On Mon, 2007-03-26 at 10:03 -0500, Jacob Kaplan-Moss wrote: > -1 on allowing File/ImageField to be stored in the database. That's > bad design 99% of the time, and will needlessly complicate file upload > code.
If people want to do it themselves, it's pretty easy to create a DBFile model with name and data members, so leaving it out of core doesn't preclude people from doing it if they're set on the idea. (I just want a BinaryField; I'll take it however I can get it.)
Hi, If you provide a BinaryField it's just a matter of time that "hacks" will start to go out on blogs, the wiki or even django-users to get ImageField and FileField on the database (there's a hack on this already), maybe it's 99% bad but if those fields are provided inside django it will be much better than having lots of hackish ways around.

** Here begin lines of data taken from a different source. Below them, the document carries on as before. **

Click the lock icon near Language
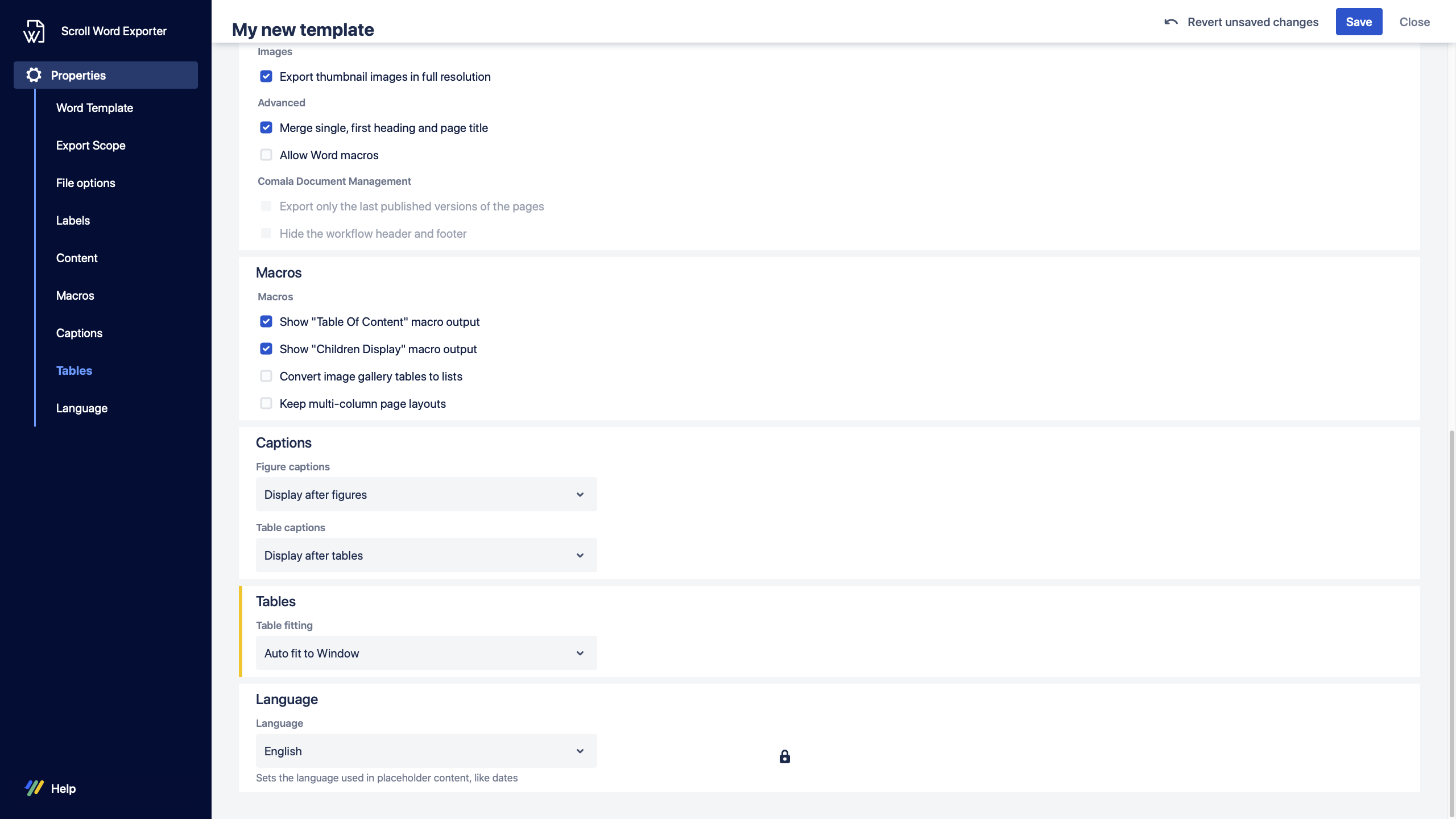This screenshot has height=819, width=1456. pos(784,756)
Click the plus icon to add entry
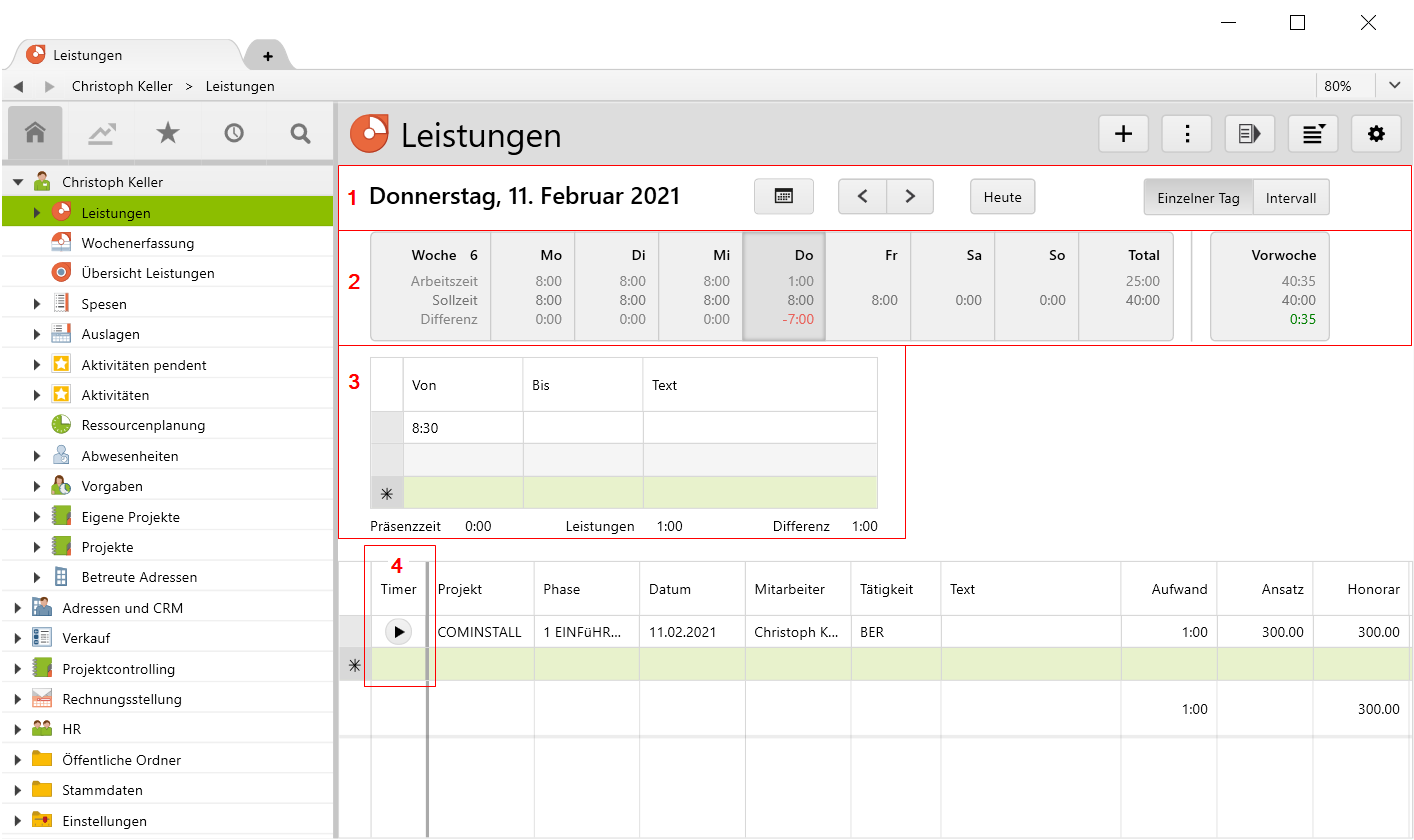 pos(1123,134)
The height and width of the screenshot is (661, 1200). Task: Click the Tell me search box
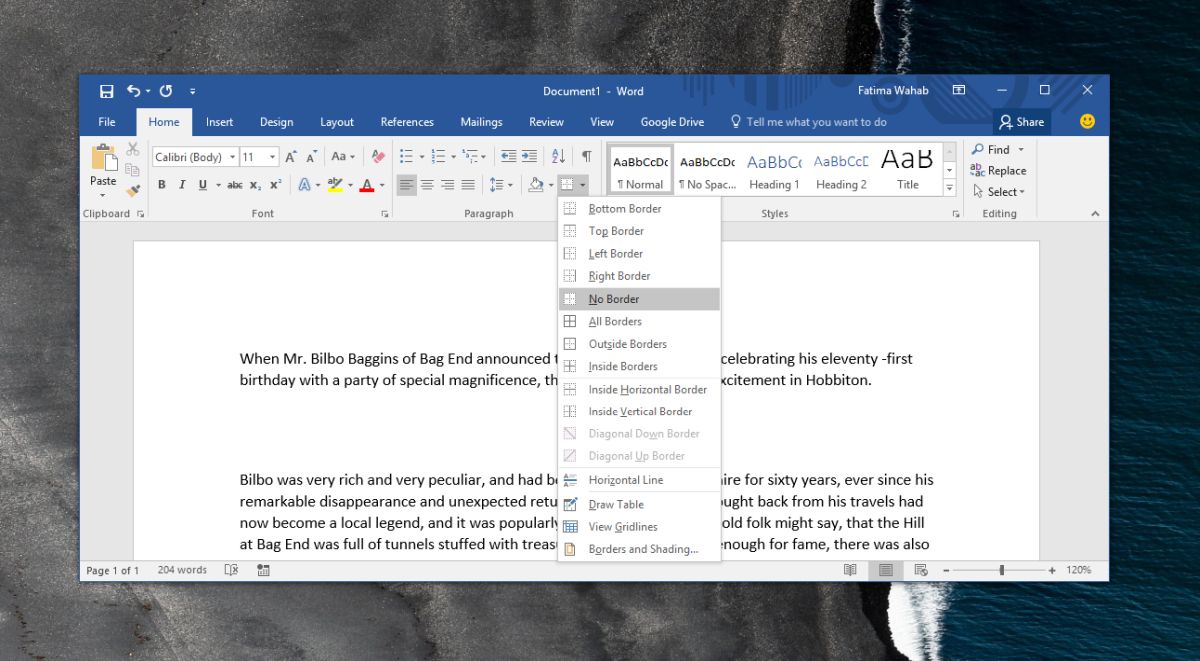[816, 122]
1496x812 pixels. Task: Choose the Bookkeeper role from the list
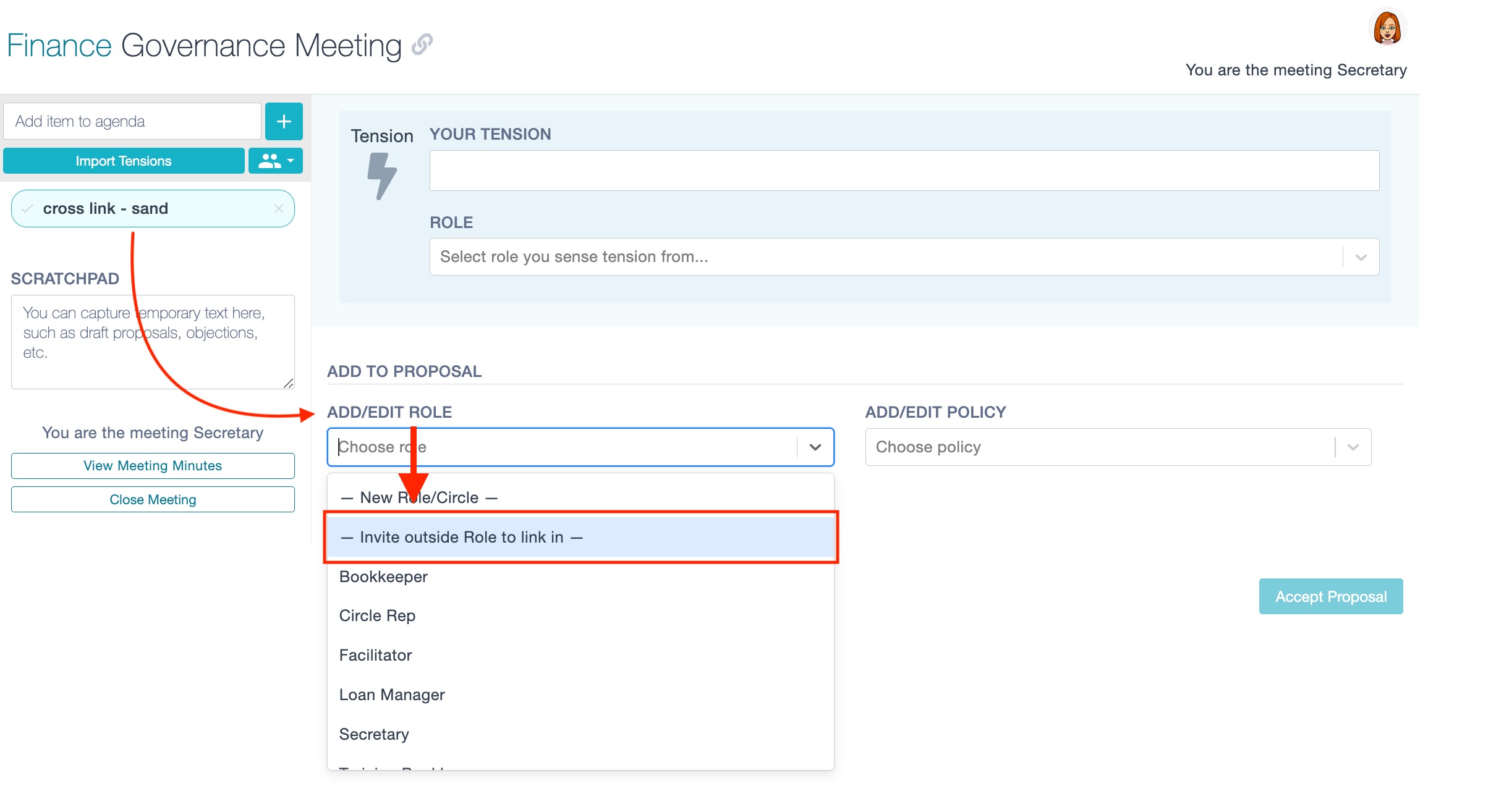coord(383,577)
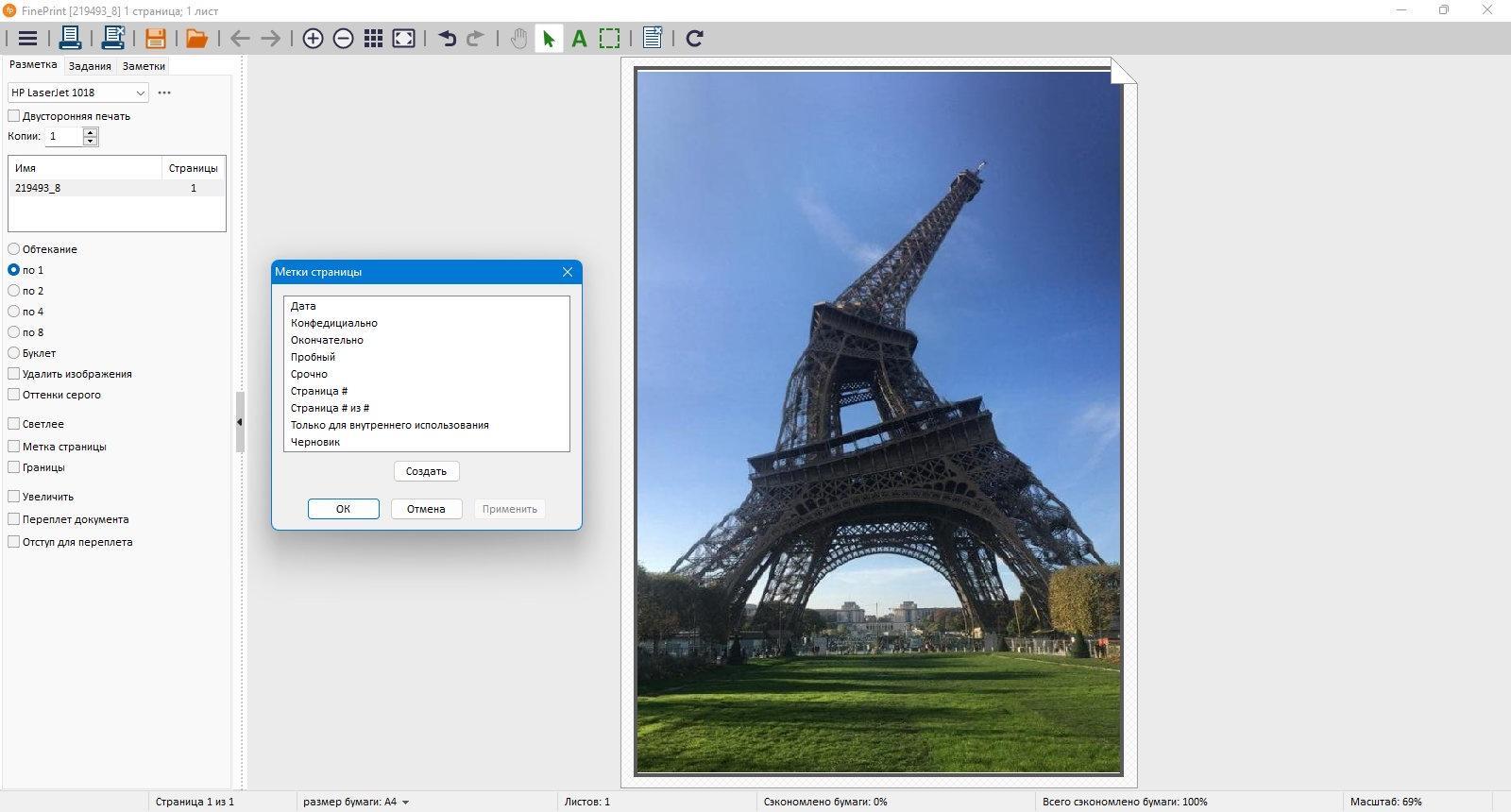This screenshot has width=1511, height=812.
Task: Click the print icon in toolbar
Action: point(70,38)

And anyway, there's still a 1% of cases on which it's good design, normally cases of big applications.
An argument for supporting Image/Field on DB: Consider a case of multiple frontends with a big big database, having File and Image fields on filesystem forces you to keep the filesystem in sync among frontends. Now imagine you upload a file which is i.e. the image for an article; The article is inserted on the database and the file on the filesystem. All frontends will **immediatelly** show up the article, but only one will have the image! unless you start playing around with NFS or other networked filesystems.
It can also be a bit messy to do Point In Time recoveries, with everything on the database you can to a nice PTR without any trouble, if there are things on the filesystem you must make sure both things get recovered to the same point in time, and it's rare to see filesystems backed up **permanently** while point in time recoveries in databases (atleast postgresql) are heavily documented and a good resource for some kind of applications.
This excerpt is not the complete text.